Fabrice Guiberteau (œnologue), Édouard Kosremelli (directeur général) et Émile Majdalani (directeur commercial) dans le vignoble de Kefraya. Au fond, l’Anti-Liban, chaîne de montagne qui sépare le Liban de la Syrie.

L’intra-parcellaire
L’approche parcellaire est aussi au cœur de la stratégie du domaine. Chaque cuvée est pensée en fonction de son terroir d’origine. Pour les plus prestigieuses, comme le Comte de M ou le château, seules les parcelles les plus qualitatives, situées entre 960 et 1050 mètres d’altitudes, sont utilisées.
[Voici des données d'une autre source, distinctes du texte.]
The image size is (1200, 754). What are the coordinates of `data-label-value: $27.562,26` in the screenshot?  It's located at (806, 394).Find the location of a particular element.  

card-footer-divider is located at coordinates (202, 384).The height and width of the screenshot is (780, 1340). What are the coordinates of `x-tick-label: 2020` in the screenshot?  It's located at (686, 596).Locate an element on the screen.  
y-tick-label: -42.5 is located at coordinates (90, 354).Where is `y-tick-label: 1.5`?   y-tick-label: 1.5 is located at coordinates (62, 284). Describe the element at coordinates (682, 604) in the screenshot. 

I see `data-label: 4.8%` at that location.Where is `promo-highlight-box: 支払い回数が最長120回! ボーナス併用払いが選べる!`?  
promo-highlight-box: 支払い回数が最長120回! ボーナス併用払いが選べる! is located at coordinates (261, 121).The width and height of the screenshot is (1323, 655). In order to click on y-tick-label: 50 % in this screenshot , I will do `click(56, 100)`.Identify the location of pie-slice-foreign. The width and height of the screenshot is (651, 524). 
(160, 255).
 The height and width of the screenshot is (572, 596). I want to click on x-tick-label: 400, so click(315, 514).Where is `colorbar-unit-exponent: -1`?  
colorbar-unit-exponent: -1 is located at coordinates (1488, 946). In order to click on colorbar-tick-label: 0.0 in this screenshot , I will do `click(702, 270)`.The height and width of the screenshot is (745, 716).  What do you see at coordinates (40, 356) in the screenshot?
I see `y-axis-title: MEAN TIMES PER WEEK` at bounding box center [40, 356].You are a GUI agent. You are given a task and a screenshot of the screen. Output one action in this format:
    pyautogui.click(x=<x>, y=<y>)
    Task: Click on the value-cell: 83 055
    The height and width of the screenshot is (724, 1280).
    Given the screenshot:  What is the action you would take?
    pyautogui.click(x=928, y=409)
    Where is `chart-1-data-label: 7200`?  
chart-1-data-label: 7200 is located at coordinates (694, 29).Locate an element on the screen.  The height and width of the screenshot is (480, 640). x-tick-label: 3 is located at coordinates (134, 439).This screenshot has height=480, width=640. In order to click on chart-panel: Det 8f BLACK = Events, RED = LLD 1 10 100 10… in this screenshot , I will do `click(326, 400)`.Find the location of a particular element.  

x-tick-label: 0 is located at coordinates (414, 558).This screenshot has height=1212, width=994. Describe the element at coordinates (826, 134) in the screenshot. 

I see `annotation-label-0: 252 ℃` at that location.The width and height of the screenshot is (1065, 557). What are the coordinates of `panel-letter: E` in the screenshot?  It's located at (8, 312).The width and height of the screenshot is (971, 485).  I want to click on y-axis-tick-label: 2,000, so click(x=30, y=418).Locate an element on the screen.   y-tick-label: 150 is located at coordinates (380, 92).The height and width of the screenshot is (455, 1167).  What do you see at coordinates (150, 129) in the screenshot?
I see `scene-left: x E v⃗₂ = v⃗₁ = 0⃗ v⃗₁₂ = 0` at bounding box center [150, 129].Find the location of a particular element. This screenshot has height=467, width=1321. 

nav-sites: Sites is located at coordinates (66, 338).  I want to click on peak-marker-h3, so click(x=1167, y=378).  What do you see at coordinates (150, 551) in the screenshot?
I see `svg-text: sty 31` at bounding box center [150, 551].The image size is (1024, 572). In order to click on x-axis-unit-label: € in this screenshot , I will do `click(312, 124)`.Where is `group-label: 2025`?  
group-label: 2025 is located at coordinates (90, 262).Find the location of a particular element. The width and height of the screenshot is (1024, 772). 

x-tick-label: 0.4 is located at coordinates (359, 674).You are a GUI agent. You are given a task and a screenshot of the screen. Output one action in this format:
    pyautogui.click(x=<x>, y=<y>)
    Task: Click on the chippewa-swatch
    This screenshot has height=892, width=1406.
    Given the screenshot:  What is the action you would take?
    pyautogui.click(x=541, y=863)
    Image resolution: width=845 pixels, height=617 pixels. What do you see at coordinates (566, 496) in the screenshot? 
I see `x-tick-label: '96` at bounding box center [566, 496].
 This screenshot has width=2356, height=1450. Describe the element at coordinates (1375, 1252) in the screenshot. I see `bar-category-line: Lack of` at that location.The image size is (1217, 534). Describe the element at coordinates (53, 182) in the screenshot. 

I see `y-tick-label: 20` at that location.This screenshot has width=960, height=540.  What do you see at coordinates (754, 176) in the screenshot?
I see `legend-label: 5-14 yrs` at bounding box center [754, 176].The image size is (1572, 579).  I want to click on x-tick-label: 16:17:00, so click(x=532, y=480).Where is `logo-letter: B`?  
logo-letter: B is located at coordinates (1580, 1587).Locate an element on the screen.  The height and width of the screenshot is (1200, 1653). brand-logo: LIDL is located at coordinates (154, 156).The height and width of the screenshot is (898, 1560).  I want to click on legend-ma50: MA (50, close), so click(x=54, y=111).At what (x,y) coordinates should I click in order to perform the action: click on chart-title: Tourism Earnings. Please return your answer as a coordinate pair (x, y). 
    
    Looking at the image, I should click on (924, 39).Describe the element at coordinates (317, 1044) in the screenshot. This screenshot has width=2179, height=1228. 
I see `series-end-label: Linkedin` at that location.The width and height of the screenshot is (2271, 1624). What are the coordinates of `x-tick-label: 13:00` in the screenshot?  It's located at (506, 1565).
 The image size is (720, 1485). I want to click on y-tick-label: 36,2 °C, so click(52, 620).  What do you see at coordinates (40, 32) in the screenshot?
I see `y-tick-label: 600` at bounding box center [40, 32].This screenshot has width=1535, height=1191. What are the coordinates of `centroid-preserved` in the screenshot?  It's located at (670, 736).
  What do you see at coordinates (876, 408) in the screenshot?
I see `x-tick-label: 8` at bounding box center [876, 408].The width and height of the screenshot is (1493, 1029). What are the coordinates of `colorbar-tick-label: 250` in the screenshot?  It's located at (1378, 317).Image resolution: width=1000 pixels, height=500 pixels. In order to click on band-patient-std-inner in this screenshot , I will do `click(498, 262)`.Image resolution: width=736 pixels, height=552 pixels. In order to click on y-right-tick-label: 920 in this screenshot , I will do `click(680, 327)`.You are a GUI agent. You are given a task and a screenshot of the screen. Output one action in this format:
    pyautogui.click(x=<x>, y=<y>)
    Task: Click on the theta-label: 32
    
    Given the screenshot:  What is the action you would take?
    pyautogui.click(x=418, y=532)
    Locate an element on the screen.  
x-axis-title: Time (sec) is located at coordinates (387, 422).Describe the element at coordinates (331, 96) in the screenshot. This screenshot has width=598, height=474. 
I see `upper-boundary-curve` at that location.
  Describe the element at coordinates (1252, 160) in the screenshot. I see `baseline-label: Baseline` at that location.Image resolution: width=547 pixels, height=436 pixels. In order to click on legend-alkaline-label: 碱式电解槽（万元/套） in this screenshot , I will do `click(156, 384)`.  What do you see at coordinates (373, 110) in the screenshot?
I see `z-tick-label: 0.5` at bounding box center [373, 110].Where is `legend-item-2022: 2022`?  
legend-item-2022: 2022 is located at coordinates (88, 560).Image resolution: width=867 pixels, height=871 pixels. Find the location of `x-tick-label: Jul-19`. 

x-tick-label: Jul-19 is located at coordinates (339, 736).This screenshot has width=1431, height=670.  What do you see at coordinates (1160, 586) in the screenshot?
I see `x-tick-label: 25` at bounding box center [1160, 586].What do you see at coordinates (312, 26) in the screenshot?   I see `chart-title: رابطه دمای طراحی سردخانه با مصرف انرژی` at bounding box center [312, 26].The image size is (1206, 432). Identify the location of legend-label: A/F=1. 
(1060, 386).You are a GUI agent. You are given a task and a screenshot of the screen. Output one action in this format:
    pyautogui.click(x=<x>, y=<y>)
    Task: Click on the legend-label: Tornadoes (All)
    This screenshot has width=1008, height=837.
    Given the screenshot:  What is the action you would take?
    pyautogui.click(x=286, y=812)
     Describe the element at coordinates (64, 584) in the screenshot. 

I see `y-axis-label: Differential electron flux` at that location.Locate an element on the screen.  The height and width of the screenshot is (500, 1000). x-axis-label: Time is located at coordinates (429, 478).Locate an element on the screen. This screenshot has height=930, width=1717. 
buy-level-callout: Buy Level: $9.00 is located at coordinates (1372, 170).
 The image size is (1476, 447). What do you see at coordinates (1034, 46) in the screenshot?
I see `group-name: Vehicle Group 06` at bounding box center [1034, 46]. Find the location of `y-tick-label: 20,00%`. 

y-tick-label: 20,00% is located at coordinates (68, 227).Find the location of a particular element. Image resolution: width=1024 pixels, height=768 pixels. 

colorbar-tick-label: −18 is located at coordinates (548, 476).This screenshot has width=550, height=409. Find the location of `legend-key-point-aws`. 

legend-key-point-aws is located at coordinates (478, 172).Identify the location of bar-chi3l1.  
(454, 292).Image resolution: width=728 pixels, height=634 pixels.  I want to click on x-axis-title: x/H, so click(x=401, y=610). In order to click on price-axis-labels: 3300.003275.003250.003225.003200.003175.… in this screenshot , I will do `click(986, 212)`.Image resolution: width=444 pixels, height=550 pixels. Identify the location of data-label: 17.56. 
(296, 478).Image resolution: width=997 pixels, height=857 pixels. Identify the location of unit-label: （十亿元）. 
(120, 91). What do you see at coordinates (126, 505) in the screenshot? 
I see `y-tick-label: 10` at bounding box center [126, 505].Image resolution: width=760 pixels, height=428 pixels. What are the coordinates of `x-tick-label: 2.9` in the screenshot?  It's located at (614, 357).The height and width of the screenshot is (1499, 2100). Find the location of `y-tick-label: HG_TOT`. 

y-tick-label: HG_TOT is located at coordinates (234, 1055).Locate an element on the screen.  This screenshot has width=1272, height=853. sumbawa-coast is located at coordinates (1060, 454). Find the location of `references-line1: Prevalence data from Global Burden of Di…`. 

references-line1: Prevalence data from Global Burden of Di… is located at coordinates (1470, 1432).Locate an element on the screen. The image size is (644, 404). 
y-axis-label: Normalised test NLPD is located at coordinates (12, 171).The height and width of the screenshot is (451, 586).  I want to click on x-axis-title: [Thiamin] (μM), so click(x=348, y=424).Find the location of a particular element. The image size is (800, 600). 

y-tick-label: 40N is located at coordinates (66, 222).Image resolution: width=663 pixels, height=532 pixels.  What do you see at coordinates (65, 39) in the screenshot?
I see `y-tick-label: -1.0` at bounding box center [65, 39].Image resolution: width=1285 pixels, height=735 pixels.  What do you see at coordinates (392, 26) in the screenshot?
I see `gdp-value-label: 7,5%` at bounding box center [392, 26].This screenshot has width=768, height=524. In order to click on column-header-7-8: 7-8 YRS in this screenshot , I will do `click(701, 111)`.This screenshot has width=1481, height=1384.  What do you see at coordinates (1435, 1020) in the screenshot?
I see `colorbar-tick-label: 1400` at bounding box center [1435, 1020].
Plantées en cabernet-sauvignon (en 1995) et en syrah (dans les années 2000), elles sont identifiées pour donner des raisins de qualité, même dans des configurations climatiques difficiles. « La conversion au bio, l’utilisation de levures indigènes et l’élevage en amphore (en partie) renforcent la qualité et l’authenticité des vins de Kefraya », explique l’œnologue. Cette démarche permet aussi de répondre à une demande croissante de vins bio à l’international.

 

La dégustation de Thierry Desseauve

Château Kefraya, rouge 2019
Le nez dévoile des notes de fruits
rouges parfaitement mures.
En bouche, l’ensemble frappe
par son énergie et sa tonicité.
Le corps charnu est porté par une structure tannique fine et affirmée accompagnée d’une trame acide bien intégrée.
94/100
Comte de M. 2018
Ce comte-de-M, au nez intense de fruits rouges et noirs affiche une robe profonde, des tannins fins et une finale longue et veloutée.